In the rapidly evolving landscape of life sciences, the ability to effectively analyze and interpret large-scale image data has emerged as a crucial challenge. As the volume of biological image data increases, traditional methods of local data management and processing are increasingly insufficient to meet the demands of sophisticated tasks like AI-powered image analysis. This project proposes an innovative approach to tackle these challenges by leveraging recent advances in deep learning, cloud-based data management and model serving.
Our primary objective is to train foundation models for interactive bioimage analysis. Building upon the recent developments in self-supervised learning, large language models, and diffusion models, we aim to construct comprehensive foundation models capable of performing various image transformation tasks in life science, including segmentation, denoising, and deconvolution. These models will be trained on both existing public bioimage datasets and data contributed by users of the BioImage.IO portal (https://bioimage.io), enabling the models to continually evolve and enhance their capabilities.
Concurrent with this, we will develop an array of interactive annotation and training tools to facilitate the construction of these foundation models. The resultant models will possess the versatility to tackle a diverse range of tasks in biological image analysis, thereby serving as valuable tools for researchers and practitioners alike.

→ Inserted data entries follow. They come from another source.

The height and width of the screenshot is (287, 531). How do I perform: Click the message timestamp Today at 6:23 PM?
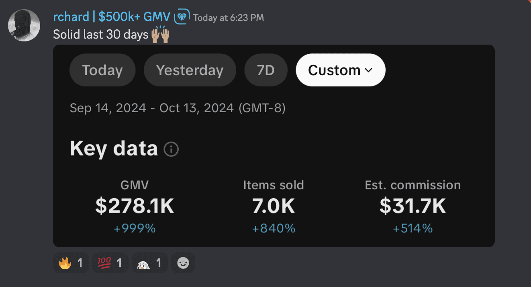[x=229, y=18]
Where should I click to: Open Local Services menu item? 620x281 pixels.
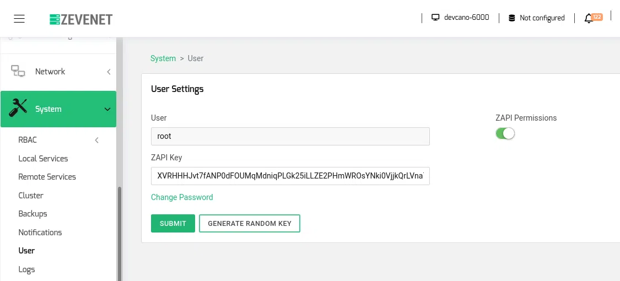[x=43, y=159]
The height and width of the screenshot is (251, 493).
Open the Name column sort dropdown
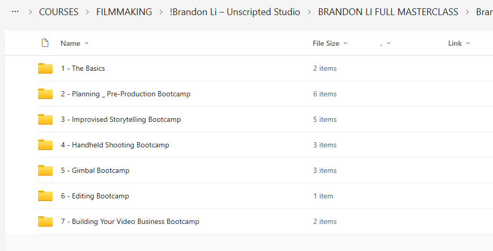pos(75,43)

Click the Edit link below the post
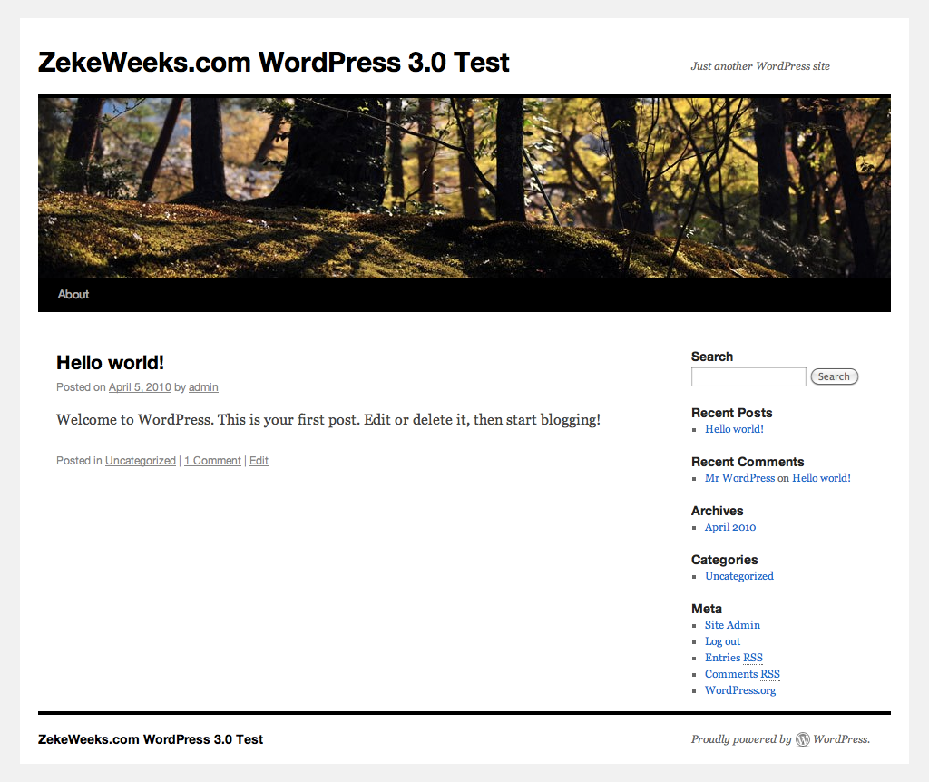pyautogui.click(x=259, y=461)
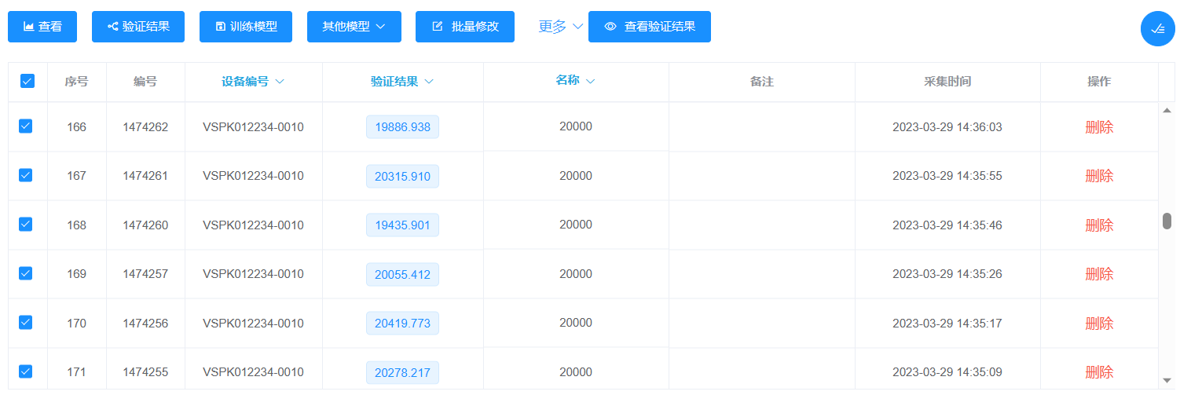Open the 验证结果 column header filter

(x=402, y=82)
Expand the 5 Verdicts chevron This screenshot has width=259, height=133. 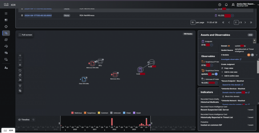pyautogui.click(x=256, y=55)
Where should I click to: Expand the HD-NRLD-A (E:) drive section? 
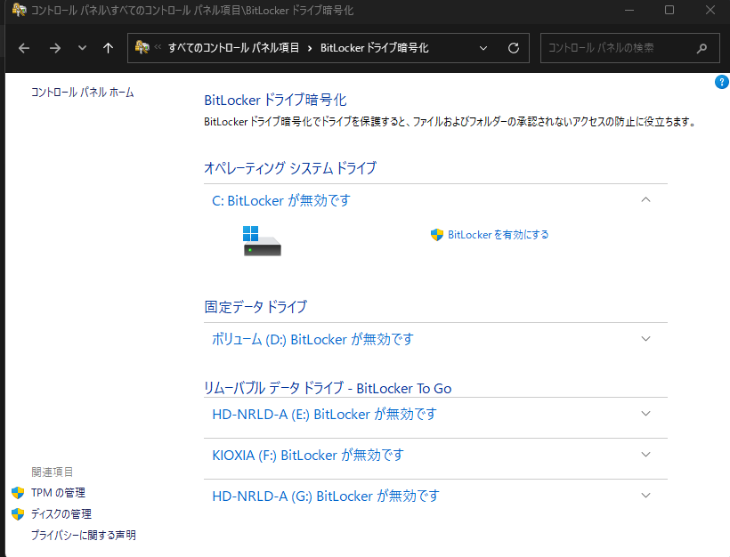646,414
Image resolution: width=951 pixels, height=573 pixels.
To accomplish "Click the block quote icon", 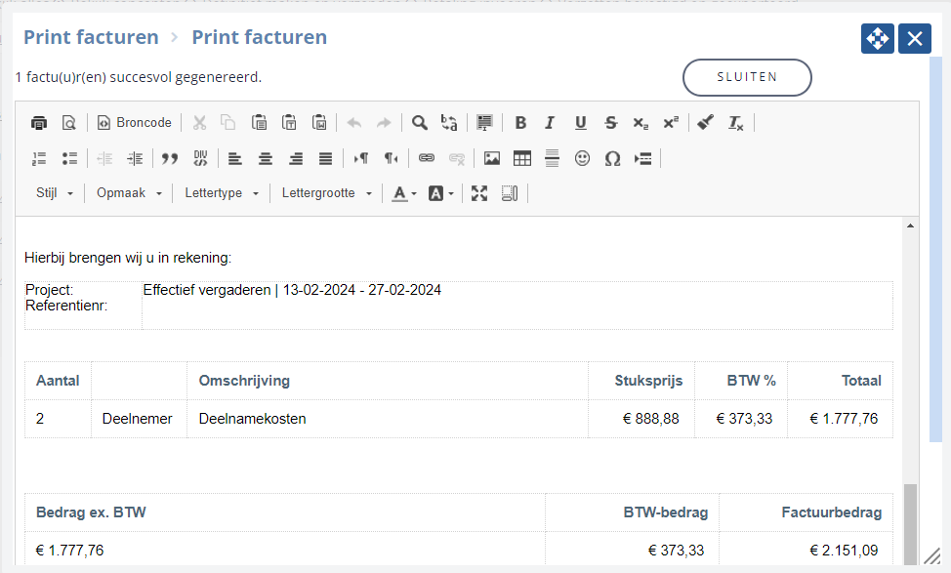I will coord(170,159).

To address the data management challenges, we propose the introduction of the BioEngine platform hosted at the BioImage Model Zoo (https://bioimage.io). Designed as a web-based platform built atop Hypha, BioEngine integrates containerized services for scalable data management and AI model serving. This platform offers flexible solutions for image data management and model serving in both private and public clouds.

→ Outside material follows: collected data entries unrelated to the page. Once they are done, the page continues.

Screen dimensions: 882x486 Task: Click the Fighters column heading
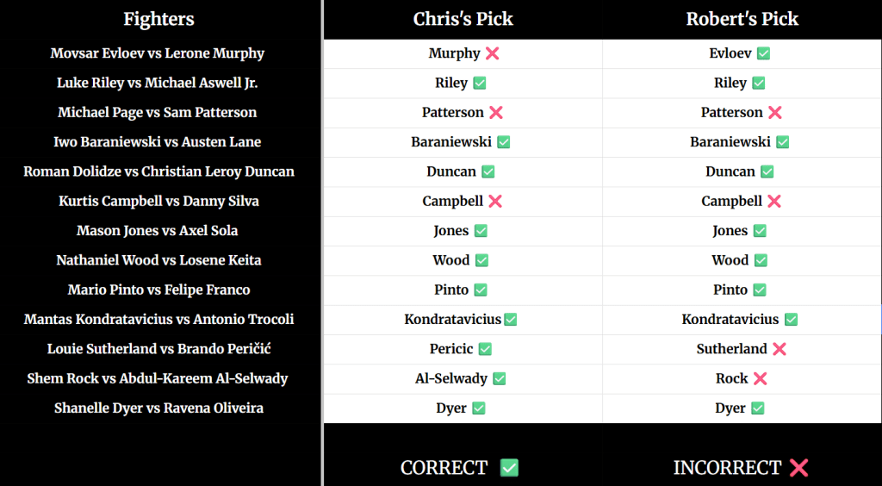pyautogui.click(x=158, y=19)
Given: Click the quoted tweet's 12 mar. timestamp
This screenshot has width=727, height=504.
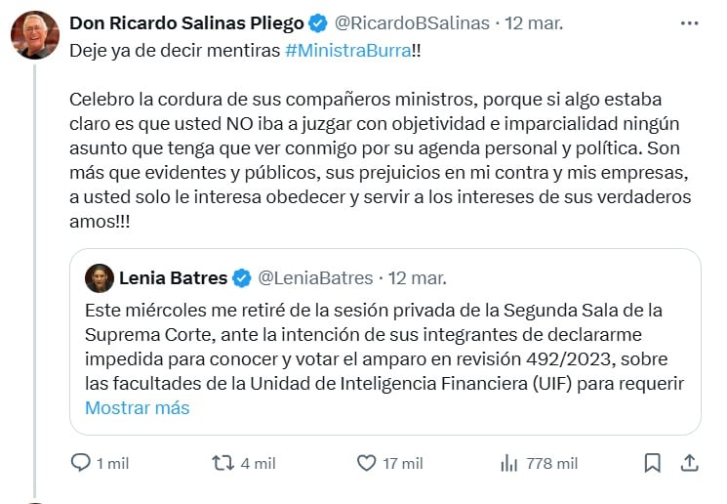Looking at the screenshot, I should coord(418,278).
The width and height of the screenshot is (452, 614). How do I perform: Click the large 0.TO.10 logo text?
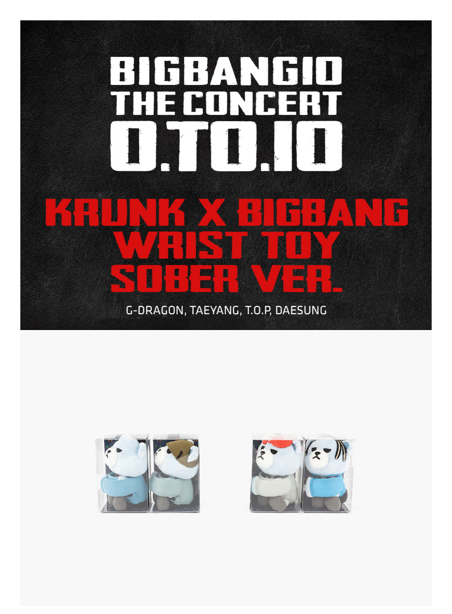[226, 146]
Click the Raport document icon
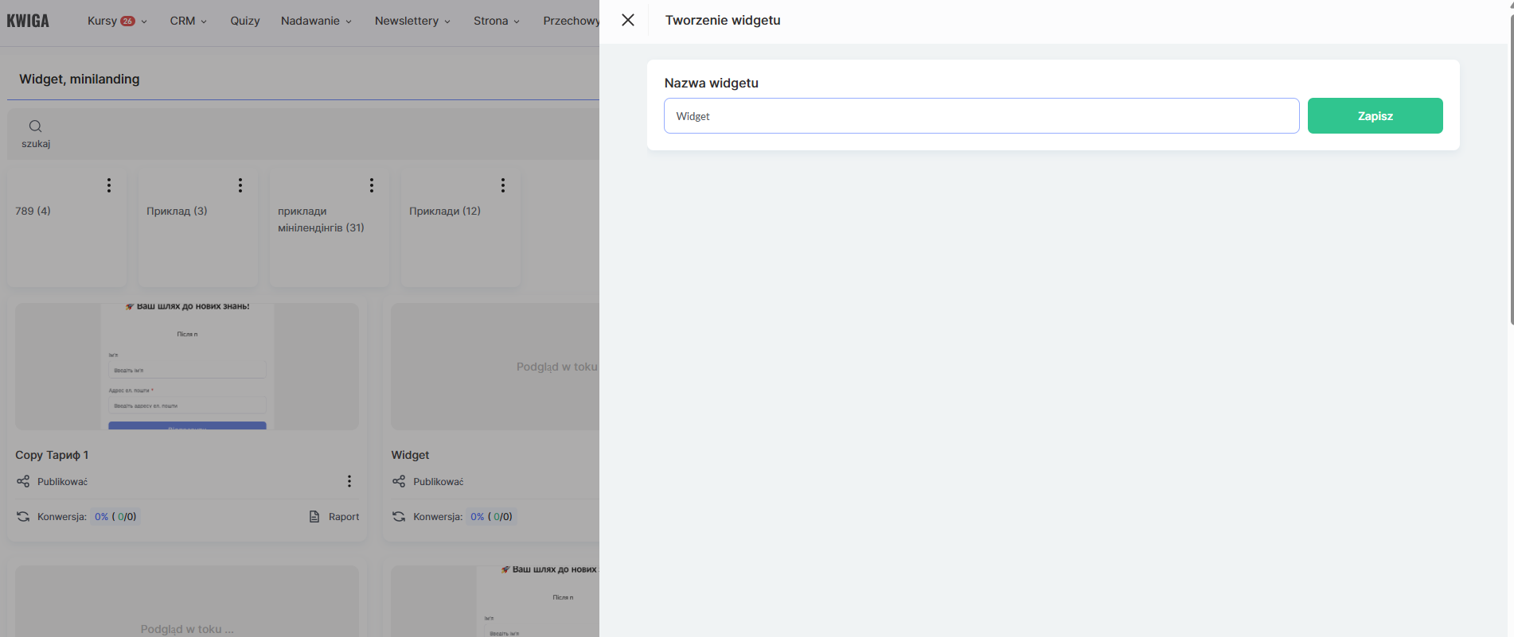 coord(314,516)
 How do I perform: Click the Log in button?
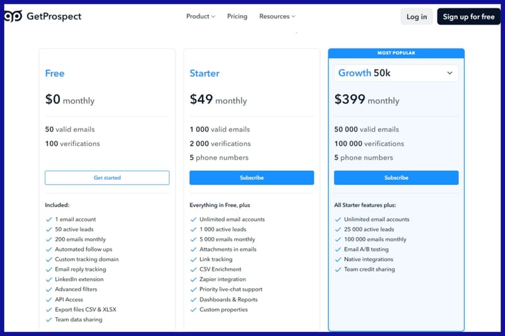click(x=417, y=17)
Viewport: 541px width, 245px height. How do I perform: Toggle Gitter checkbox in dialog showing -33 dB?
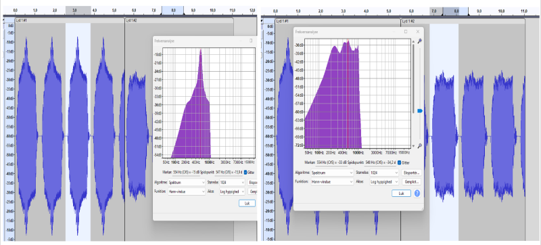(399, 162)
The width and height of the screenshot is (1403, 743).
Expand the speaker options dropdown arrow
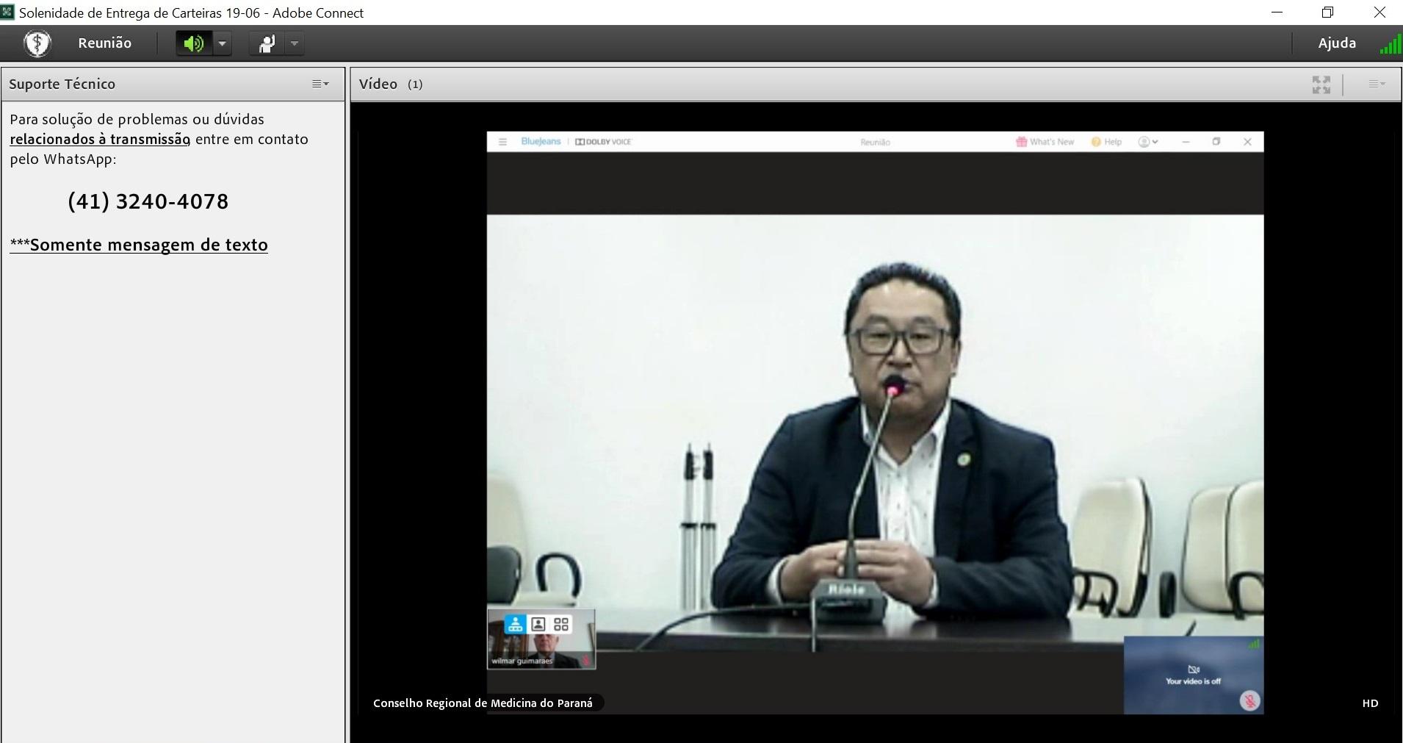222,43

BioEngine will also support the test run feature in the BioImage Model Zoo website, as part of our wider AI4Life project. To facilitate user engagement, we plan to develop a deployment toolkit that enables users to set up their own servers, be it on an institutional Kubernetes cluster or a workstation. The ultimate goal is to establish a standard for managing and sharing image data, in collaboration with the BioImage Archive.
This project is generously supported by the KAW Data-Driven Life Science Fellows program and EU Horizon 2020 Research Infrastructure project AI4Life. By combining cutting-edge deep learning techniques with flexible, cloud-based data management strategies, we aim to revolutionize biological image analysis and contribute to the wider goals of data-driven life science research.